Reading passage:

After many months of harnessing mind-bending ideas, a Houston-based team of engineers, geologists and geophysicists has developed technology to monitor hydraulic fractures from the surface and wellbore simultaneously.
Adding multiple dimensions to the monitoring process, they say, allows operators to more clearly understand drainage patterns of hydrocarbons in shale reservoirs and, more importantly, know with greater certainty where to drill the next well, how to optimize completions and maximize asset value.
Though the two monitoring techniques have been used effectively as individual applications for years, the team at MicroSeismic Inc. recently saw its hard work pay off with their first commercial success in the field using the new combined method.
What’s more, their technology has received formal recognition by the industry.
AAPG member Peter Duncan, co-chairman and founder of the company, accepted the Virgil Kauffman Gold Medal at the Society of Exploration Geophysicists’ conference last October in Denver. Duncan, a former SEG president, has been an AAPG-SEG Distinguished Lecturer.
The award – which recognized the surface monitoring technology Duncan developed that led to his tandem microseismic monitoring achievements – recognizes scientists who have made notable contributions to the advancement of geophysical exploration in the past five years.

(Entries from a dataset)
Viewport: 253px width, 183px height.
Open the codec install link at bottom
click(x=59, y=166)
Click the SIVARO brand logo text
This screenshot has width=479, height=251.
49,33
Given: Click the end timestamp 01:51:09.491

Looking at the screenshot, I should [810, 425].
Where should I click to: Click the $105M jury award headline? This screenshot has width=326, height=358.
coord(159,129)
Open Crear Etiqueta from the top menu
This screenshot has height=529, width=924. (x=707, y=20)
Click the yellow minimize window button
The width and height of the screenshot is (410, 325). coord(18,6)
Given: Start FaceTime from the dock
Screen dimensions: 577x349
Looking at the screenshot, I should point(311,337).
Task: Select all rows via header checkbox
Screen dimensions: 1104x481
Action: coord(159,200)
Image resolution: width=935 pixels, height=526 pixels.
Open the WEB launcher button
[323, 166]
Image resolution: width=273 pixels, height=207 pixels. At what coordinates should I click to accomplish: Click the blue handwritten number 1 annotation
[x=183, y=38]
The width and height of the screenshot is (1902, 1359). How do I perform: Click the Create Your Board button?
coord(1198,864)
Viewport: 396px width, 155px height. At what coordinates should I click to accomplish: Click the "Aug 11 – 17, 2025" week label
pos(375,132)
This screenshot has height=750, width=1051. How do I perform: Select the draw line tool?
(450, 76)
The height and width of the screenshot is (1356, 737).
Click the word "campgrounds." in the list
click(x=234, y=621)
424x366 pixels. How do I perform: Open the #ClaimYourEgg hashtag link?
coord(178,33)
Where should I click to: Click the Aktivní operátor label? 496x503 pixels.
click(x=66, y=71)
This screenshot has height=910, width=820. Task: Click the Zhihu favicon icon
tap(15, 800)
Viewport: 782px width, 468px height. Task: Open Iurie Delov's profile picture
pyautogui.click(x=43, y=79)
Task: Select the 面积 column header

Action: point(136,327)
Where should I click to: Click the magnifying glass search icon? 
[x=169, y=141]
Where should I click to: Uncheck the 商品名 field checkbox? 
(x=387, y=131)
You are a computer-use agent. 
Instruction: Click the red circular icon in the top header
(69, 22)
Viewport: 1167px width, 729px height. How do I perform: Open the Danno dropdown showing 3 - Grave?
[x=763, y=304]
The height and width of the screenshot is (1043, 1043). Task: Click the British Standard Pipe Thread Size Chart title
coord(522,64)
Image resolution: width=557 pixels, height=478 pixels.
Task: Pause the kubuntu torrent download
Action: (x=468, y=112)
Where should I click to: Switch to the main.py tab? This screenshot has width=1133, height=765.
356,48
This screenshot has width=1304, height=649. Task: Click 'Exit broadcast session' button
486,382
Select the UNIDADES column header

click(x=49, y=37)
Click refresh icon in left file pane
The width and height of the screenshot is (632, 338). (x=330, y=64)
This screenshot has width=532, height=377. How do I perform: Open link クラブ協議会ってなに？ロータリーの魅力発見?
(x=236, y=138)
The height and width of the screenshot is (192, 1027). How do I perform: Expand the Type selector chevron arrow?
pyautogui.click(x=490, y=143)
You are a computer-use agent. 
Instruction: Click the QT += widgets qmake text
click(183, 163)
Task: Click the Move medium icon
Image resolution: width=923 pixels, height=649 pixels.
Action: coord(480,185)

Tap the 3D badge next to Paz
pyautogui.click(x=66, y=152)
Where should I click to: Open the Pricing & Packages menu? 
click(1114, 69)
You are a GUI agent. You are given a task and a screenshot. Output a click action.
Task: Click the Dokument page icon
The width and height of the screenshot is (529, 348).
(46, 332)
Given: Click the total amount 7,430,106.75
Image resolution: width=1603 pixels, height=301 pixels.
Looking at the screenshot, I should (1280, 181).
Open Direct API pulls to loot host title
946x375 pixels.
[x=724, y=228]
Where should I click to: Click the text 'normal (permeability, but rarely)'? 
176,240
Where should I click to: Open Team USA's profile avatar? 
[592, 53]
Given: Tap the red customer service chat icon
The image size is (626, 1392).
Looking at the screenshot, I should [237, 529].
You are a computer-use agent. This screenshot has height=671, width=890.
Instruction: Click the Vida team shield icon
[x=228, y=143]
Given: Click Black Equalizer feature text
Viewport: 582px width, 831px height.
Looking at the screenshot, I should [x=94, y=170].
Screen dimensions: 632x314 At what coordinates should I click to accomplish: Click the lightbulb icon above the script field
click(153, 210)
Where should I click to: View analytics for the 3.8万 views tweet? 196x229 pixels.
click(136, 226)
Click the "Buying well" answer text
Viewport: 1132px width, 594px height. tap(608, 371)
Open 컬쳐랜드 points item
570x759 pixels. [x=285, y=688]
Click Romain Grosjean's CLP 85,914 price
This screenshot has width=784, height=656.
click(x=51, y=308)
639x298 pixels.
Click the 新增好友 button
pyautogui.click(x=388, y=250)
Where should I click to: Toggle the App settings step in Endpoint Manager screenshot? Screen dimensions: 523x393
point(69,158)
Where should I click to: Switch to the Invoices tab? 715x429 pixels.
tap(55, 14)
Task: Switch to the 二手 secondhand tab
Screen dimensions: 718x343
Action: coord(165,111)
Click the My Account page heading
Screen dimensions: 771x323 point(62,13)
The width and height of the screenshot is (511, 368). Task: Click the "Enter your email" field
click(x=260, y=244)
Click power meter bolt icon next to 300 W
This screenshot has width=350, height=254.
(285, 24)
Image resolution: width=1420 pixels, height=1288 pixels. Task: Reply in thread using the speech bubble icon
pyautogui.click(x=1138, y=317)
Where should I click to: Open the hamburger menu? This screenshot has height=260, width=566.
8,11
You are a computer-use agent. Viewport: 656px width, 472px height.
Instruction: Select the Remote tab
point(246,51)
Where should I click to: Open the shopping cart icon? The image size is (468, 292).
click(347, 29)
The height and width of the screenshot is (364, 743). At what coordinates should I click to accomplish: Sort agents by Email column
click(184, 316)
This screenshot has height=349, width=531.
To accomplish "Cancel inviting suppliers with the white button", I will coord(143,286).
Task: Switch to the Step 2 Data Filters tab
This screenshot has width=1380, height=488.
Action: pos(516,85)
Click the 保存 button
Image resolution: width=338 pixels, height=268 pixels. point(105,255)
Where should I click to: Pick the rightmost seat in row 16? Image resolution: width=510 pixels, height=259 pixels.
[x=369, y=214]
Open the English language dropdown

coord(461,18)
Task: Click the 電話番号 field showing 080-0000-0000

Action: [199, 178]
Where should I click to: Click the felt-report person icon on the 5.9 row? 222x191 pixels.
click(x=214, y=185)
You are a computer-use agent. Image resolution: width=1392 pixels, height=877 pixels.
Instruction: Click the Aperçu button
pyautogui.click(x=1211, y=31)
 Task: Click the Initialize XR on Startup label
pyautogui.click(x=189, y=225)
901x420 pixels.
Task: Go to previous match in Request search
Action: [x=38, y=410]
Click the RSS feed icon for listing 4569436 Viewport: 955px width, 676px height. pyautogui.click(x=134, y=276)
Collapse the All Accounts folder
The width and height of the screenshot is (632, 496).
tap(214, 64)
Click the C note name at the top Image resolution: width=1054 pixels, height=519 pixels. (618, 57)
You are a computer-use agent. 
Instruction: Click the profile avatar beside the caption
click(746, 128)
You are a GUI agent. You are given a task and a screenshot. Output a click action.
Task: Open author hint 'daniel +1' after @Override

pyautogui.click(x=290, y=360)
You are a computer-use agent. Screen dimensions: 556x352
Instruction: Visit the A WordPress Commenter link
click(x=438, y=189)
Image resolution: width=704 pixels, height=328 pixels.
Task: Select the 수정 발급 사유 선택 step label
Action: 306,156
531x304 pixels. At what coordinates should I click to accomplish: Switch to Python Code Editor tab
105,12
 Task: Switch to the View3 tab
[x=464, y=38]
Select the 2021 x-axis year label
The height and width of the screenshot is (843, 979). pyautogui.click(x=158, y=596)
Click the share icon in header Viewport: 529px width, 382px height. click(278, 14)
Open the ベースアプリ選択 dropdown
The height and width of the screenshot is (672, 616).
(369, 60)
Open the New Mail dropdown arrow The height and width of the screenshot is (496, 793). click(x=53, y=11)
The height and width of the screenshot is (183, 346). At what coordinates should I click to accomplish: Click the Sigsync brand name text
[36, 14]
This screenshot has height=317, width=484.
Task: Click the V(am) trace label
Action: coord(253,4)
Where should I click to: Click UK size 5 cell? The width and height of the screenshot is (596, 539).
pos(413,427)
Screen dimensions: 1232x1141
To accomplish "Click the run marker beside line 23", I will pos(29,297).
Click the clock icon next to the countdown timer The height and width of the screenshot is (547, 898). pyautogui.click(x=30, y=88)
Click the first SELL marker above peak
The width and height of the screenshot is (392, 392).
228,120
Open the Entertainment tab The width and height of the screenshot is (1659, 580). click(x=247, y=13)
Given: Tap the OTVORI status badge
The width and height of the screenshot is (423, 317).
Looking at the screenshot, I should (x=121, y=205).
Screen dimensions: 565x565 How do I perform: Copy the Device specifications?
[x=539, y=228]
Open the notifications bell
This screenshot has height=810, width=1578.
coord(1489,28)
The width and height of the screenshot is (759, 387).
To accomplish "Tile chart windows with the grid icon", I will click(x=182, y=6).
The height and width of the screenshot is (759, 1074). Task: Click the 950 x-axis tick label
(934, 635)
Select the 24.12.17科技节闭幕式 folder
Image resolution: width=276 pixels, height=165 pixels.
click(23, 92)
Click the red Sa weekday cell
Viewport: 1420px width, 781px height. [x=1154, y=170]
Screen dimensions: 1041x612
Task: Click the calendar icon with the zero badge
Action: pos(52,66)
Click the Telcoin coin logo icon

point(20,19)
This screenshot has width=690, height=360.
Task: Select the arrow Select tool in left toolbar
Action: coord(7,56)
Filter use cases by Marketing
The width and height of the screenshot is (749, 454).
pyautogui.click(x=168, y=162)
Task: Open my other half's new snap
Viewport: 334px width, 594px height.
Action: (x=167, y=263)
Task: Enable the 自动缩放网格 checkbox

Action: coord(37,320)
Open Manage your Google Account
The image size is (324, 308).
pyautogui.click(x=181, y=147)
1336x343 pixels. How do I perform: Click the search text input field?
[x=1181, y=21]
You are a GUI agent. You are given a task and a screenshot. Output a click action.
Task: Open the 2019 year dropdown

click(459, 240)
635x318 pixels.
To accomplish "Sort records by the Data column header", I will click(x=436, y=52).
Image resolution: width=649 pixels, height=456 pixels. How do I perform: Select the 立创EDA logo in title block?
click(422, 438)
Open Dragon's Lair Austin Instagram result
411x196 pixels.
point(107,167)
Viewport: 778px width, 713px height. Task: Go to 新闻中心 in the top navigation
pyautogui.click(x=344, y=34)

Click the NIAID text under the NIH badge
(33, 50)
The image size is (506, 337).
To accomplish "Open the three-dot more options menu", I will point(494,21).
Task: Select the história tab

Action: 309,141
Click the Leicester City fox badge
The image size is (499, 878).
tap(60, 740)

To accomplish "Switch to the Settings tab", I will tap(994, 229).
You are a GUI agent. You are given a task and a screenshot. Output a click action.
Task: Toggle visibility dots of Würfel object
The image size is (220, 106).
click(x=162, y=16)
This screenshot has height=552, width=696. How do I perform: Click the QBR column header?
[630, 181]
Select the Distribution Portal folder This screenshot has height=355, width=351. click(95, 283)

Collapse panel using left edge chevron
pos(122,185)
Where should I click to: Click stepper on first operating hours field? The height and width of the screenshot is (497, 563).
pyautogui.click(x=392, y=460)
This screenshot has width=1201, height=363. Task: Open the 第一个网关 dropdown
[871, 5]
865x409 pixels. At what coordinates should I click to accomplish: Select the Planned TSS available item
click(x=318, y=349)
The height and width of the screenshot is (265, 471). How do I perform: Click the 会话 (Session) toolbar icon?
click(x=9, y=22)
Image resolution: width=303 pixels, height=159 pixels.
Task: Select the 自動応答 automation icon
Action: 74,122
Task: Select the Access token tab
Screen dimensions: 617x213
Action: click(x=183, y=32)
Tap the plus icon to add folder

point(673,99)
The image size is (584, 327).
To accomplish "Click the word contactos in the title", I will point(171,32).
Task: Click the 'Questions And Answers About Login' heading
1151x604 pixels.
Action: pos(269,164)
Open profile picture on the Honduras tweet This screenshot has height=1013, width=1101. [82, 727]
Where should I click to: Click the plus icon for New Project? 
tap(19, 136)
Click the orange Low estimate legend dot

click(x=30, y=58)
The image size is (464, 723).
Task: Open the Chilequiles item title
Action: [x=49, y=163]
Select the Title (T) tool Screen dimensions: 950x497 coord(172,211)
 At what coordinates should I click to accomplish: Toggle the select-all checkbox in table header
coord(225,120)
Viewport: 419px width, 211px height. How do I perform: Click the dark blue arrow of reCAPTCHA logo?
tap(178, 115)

Exercise instructions: Reproduce verbatim the portion of the article on hydraulic fracture monitoring that opens with the words "After many months" and closes with "maximize asset value.".

Expected answer:
After many months of harnessing mind-bending ideas, a Houston-based team of engineers, geologists and geophysicists has developed technology to monitor hydraulic fractures from the surface and wellbore simultaneously.
Adding multiple dimensions to the monitoring process, they say, allows operators to more clearly understand drainage patterns of hydrocarbons in shale reservoirs and, more importantly, know with greater certainty where to drill the next well, how to optimize completions and maximize asset value.